Dès lors les documents saisis, se rapportant à des activités dans le secteur du transport, exercées par ces mêmes entreprises dans les départements limitrophes du Loiret, constituant leur zone d'influence à l'intérieur de laquelle ces entreprises sont soupçonnées d'agissements entrant dans le champ des pratiques prohibées par l'article L. 420-1, 2 et 4 du Code de commerce, entrent bien dans le champ de l'autorisation accordée, et leur saisie ne peut en conséquence être annulée.

La prescription de 5 ans prévue par l'article L. 462-7 du Code de commerce dont X revendique le bénéfice pour solliciter la nullité de la saisie du dernier document listé s'applique à des faits, et non à des documents en tant que tels.

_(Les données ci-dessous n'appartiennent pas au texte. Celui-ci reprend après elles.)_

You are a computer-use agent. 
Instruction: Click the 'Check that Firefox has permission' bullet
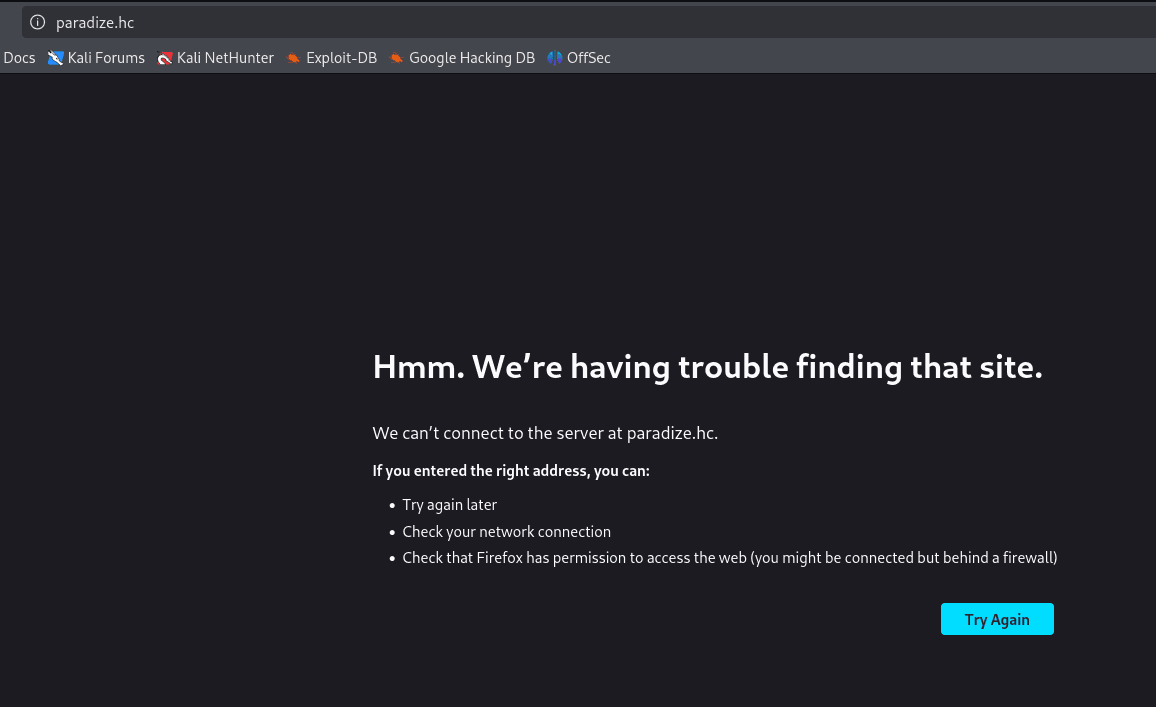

Alors que selon X la prescription serait acquise pour les faits antérieurs au 20 décembre 2005, par référence à la demande d'enquête du ministre de l'Economie des Finances et de l'Industrie en date du 20 décembre 2010, le courrier litigieux est daté du 3 juin 2005 ; mais seule circonstance qu'un document comporte une date se situant dans une période couverte par la prescription ne suffit pas à interdire qu'il soit saisi, alors que les éléments auxquels il se rapporte peuvent permettre la compréhension de pratiques postérieures non affectées par la prescription.

Dans ces conditions il n'y a pas lieu de faire droit aux demandes de nullité de la société X.

La société X supportera les entiers dépens incluant ceux de la procédure suivie devant la Cour d'appel d'Orléans.

Par ces motifs Statuant par ordonnance contradictoire, sur renvoi après cassation, par arrêt en date du 27 février 2013, de l'ordonnance rendue le 8 novembre 2011 par le premier président de la Cour d'appel d'Orléans, Ordonnons la jonction, sous le numéro RG 13-02581, des deux procédures enrôlées sous les numéros RG 13-02581 et RG 13-02580 ; Confirmons en toutes ses dispositions l'ordonnance rendue par le juge des libertés et de la détention d'Orléans le 11 janvier 2011 ; Déboutons la société X de l'ensemble de ses prétentions ; Condamnons la société X aux entiers dépens incluant ceux de la procédure suivie devant la Cour d'appel d'Orléans.